More than a third of these patients were identified as possessing actionable alterations, meaning the findings from the CGP test indicated they could be matched with a corresponding FDA-approved therapy or clinical trial option.
Because the specific genomics of this diverse form of cancer are so varied, the use of CGP at initial diagnosis can help appropriately identify specific subtypes of sarcomas and point patients and their doctors to therapy options that are available now.
A unique sarcoma subtype identified by an EWSR1-NFATc2 fusion
Another study presented at the meeting shares new insights on the emerging evidence demonstrating unique molecular characteristics and potential treatment approaches for cancers with the EWSR1-NFATc2 fusion, an extremely rare gene fusion in sarcoma.3
In this study, researchers assessed 14,500 profiles from Foundation Medicine’s FoundationCore® genomic insights database and pinpointed 11 patients with this rare gene fusion. Previously considered a subtype of Ewing’s sarcoma and treated as such, the EWSR1-NFATc2 fusion was shown to result in a unique sarcoma subtype - molecularly distinct from Ewing’s sarcoma. Furthermore, this fusion resulted in increased activity of the PI3 kinase pathway, which indicates that the cancer may be therapeutically targetable. Further studies are required to confirm this finding.
Additionally, the researchers reported one patient with EWSR1-NFATc2 fusion was treated with an mTOR inhibitor and had “extraordinary long-term disease stabilization,” setting the stage for investigation of a targeted treatment for these patients.

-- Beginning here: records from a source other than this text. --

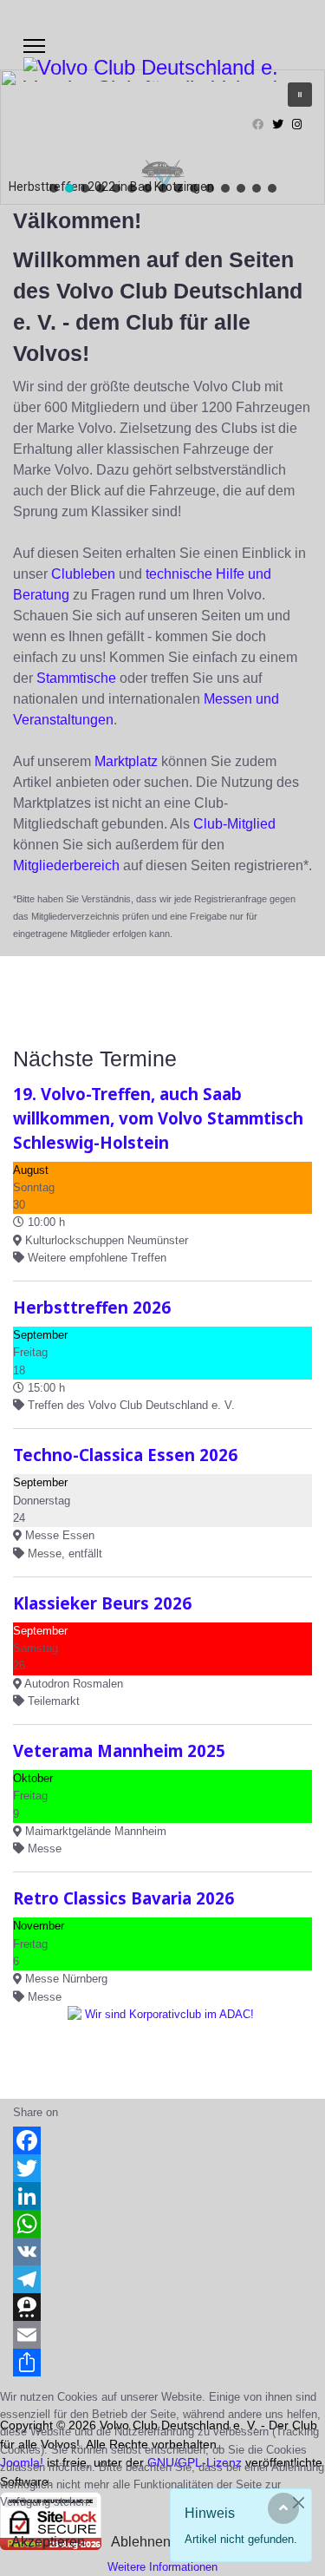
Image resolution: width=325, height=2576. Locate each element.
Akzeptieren (48, 2541)
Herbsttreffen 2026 (92, 1307)
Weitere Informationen (162, 2566)
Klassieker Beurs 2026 (102, 1603)
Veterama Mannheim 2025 (119, 1750)
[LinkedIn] (162, 2196)
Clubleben (83, 574)
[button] (53, 188)
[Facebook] (257, 124)
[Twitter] (277, 124)
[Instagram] (297, 124)
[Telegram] (162, 2279)
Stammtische (76, 678)
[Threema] (162, 2307)
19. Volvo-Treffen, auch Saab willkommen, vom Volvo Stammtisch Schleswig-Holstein (158, 1118)
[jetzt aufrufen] (162, 2045)
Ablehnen (141, 2541)
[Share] (162, 2362)
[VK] (162, 2251)
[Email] (162, 2335)
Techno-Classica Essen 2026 (125, 1454)
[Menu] (34, 46)
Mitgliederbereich (66, 865)
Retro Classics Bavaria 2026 (123, 1898)
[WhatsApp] (162, 2224)
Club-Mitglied (234, 823)
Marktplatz (126, 761)
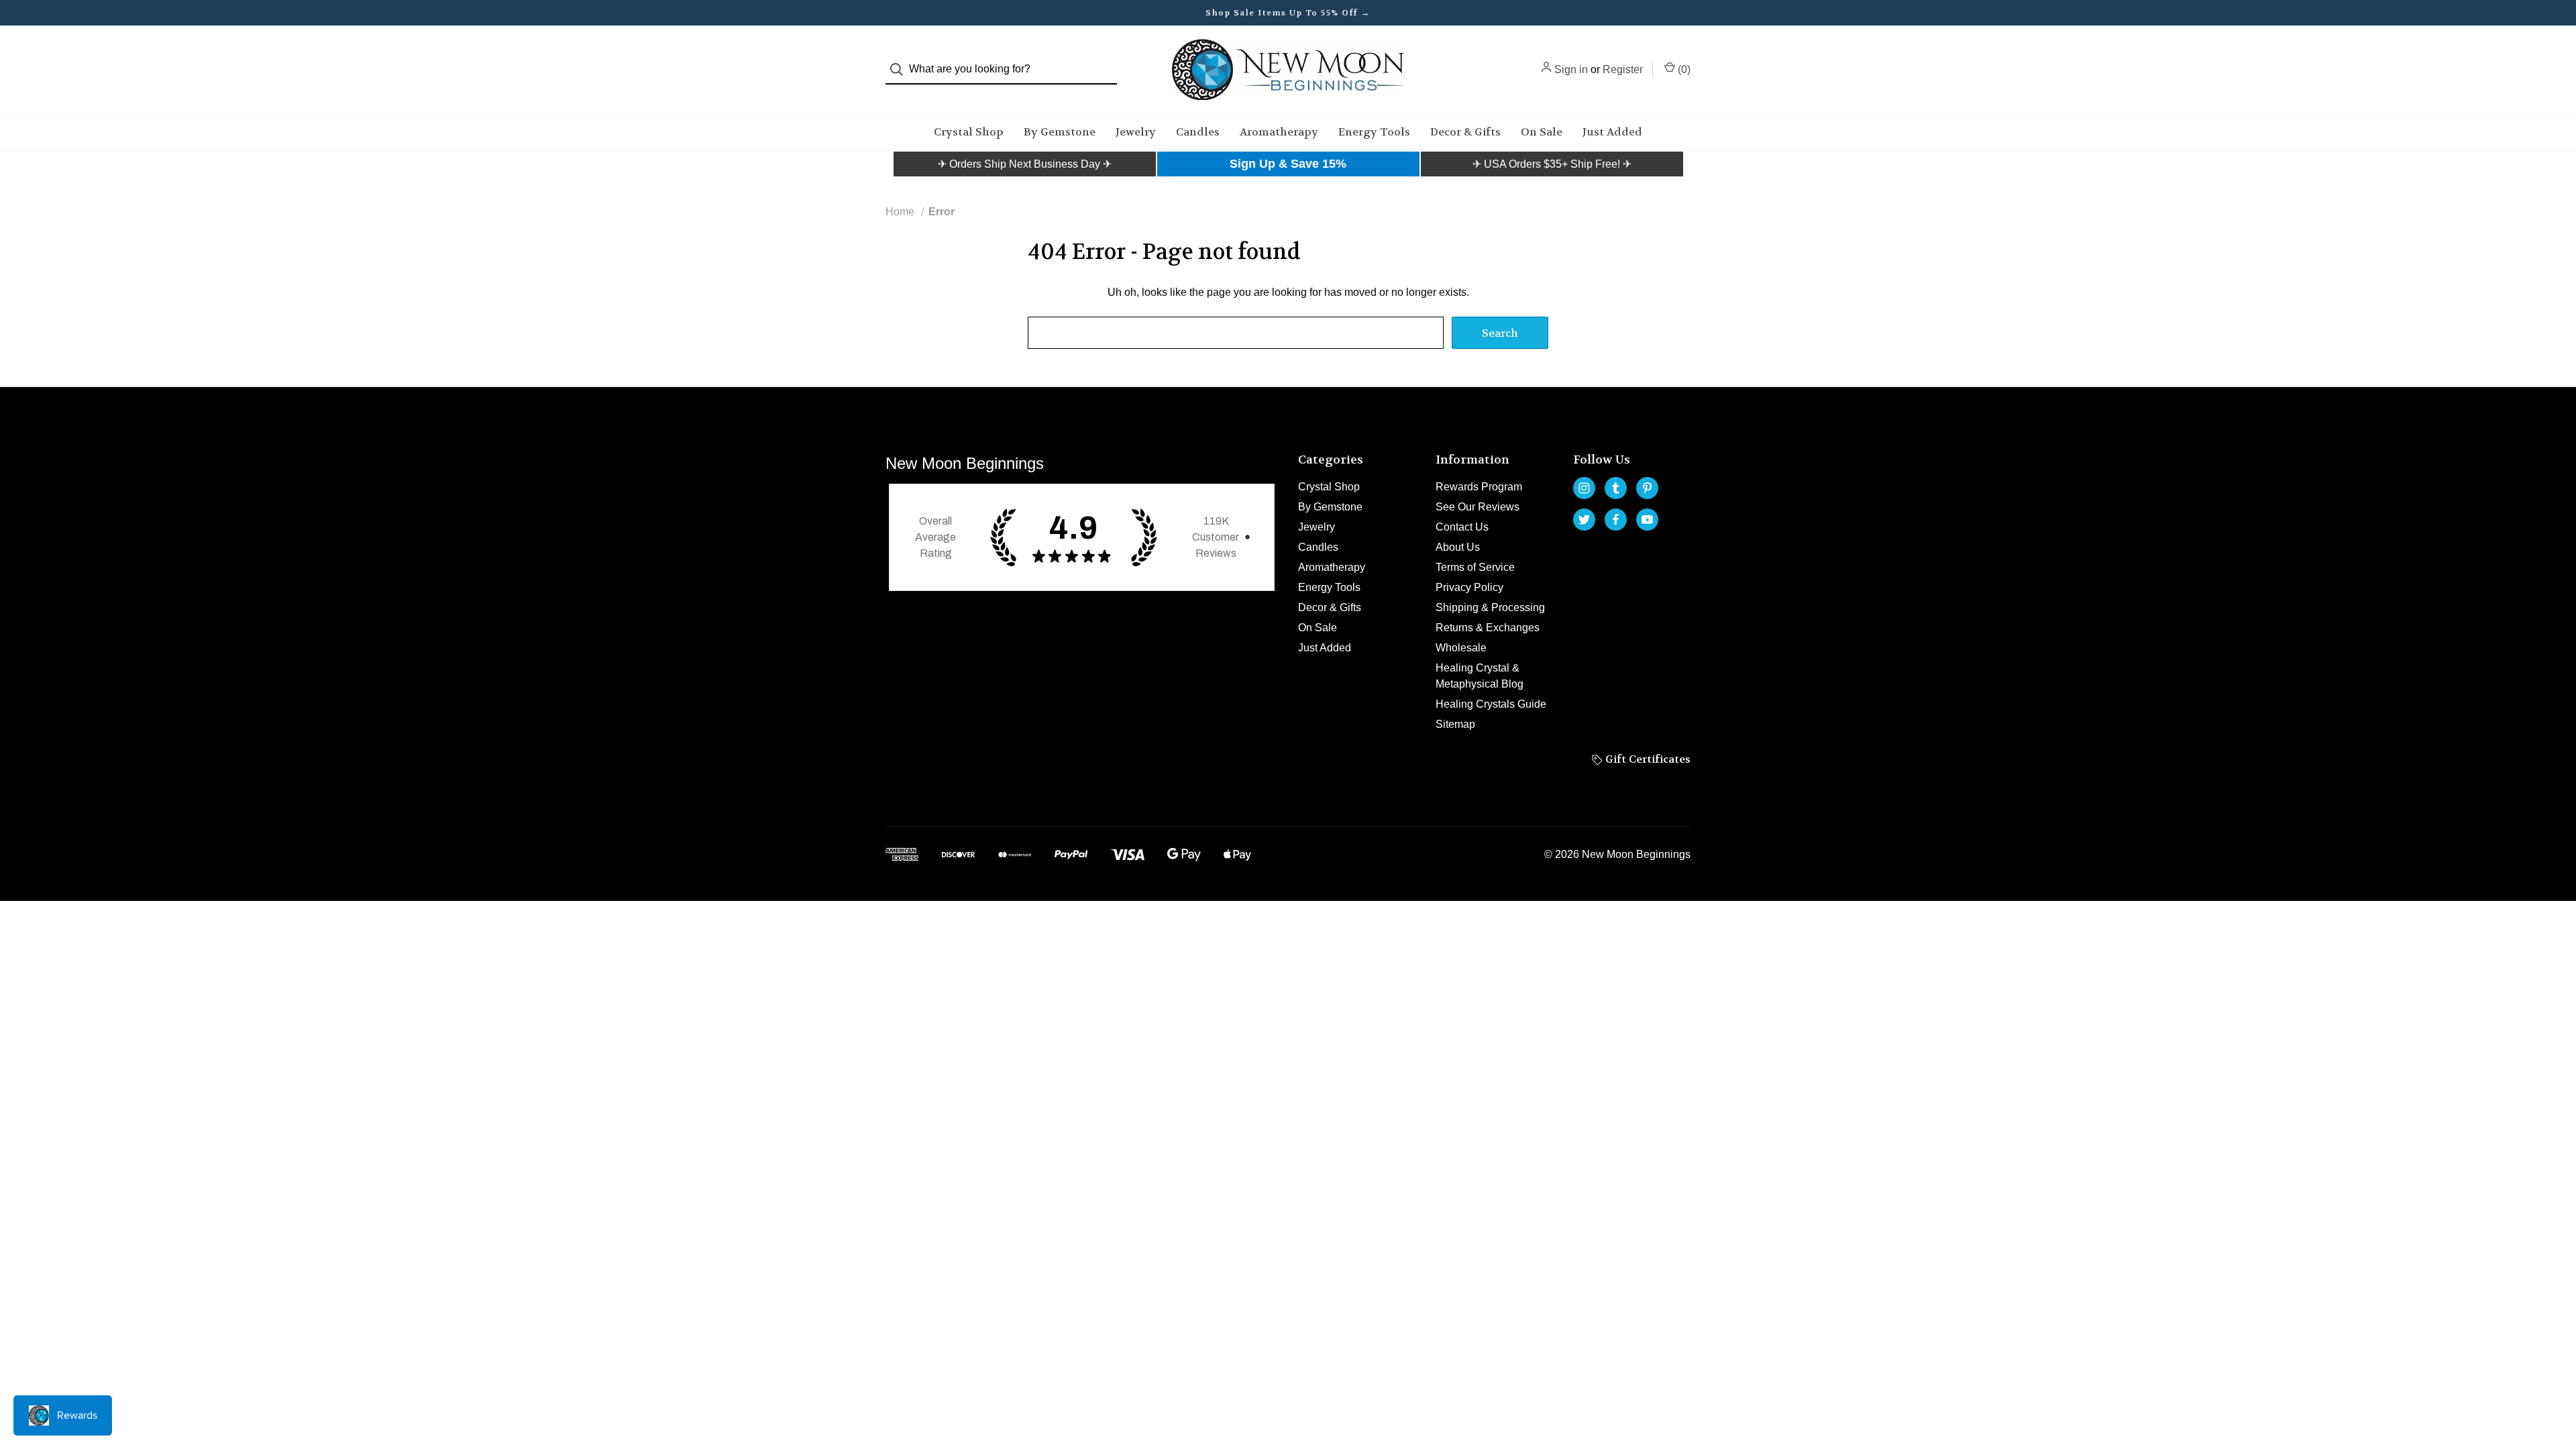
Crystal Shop (969, 132)
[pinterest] (1647, 488)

The ability to identify such a small subset (0.076%), made possible by our more than 350,000 genomic profiles within the FoundationCore® database, is an important way that Foundation Medicine is advancing cancer research through insights on new and novel targets. The better we can characterize a person’s cancer, the better we’re able to study it, and, hopefully, treat it.
Studying the gene fusion driving DSRCT
In another study, our team used FoundationOne®Heme–our CGP test combining DNA and RNA–to study the gene fusion driving desmoplastic small round cell tumors (DSRCT), which CTOS designated as the highlighted sarcoma at this year’s meeting.4 Although DSRCT is rare, the FoundationCore® database includes more than 100 sequenced samples of this sarcoma sub-type.

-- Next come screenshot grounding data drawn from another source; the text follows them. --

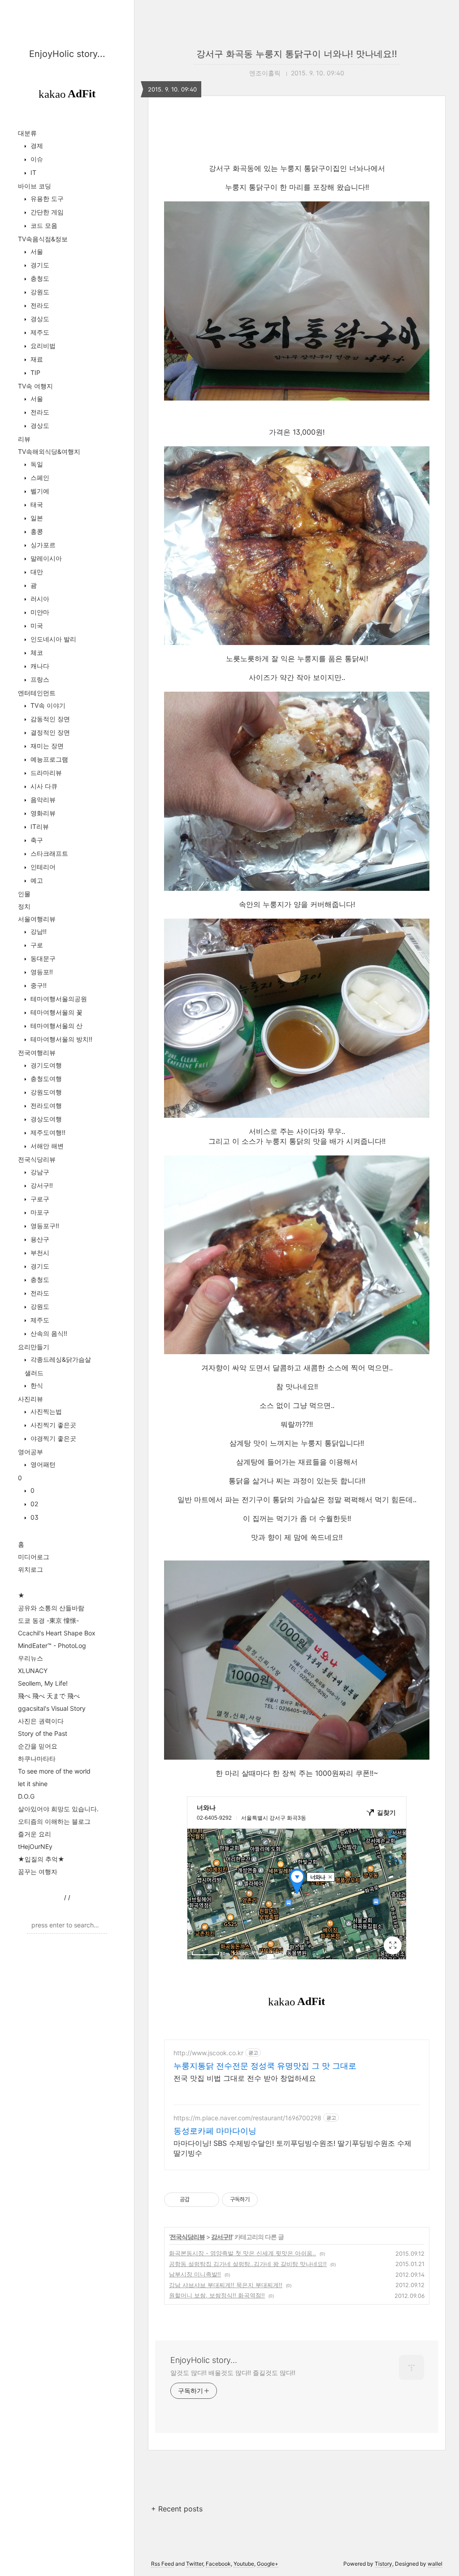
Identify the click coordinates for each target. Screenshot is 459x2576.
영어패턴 (42, 1464)
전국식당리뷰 (37, 1159)
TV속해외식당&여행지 (49, 451)
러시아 (39, 598)
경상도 (39, 319)
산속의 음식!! (48, 1333)
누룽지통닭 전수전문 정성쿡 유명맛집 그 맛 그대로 (264, 2065)
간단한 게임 (46, 212)
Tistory (383, 2563)
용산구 (39, 1239)
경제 (36, 145)
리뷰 (24, 439)
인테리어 (42, 867)
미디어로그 (33, 1556)
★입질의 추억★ (41, 1859)
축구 (36, 840)
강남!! (38, 931)
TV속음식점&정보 (43, 239)
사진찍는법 (45, 1411)
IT (32, 172)
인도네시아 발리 (52, 639)
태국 (36, 504)
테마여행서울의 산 (55, 1025)
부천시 (39, 1252)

We identified a gene fusion indicated to be a driver of DSRCT and predicted that a subset of patients–12% of 109 DSRCT samples evaluated by CGP–would have an immune recognition of this gene fusion. This suggests a potential benefit from immune checkpoint inhibition, which is exciting given that these patients lacked standard predictors of immunotherapy benefit, such as high tumor mutational burden (TMB) and high microsatellite instability (MSI).
We look forward to following further research into the potential of immune checkpoint inhibition in patients with this rare sarcoma.

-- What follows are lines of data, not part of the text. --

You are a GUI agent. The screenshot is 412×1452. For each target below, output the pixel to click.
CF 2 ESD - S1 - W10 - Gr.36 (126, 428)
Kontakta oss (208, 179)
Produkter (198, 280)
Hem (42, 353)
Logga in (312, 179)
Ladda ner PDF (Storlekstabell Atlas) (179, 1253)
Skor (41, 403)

A new target for treatments in PGL
Some sarcomas currently have no predictive biomarkers for treatment, so new approaches that guide treatment decisions are needed. In another study, researchers found that dysfunction of the succinate dehydrogenase (SDH) complex could be a target for novel treatments in paraganglioma (PGL), pheochromocytoma (Pheo) and gastrointestinal stromal tumor (GIST).5
Advancing patient care into the future
We are in the midst of an exciting time in sarcoma research. Recognizing that one third of sarcoma patients could have an actionable alteration underscores the importance of CGP testing at diagnosis, and these data continue to support the impact comprehensive genomic profiling can have in correcting or refining diagnosis and selecting matched therapies in sarcoma.2
Research continues to reveal powerful information about the hidden mechanics of sarcoma genomics, and momentum is building toward better sarcoma care. Foundation Medicine is at the forefront of these advances and my hope is that we can continue to make important advances for this rare cancer.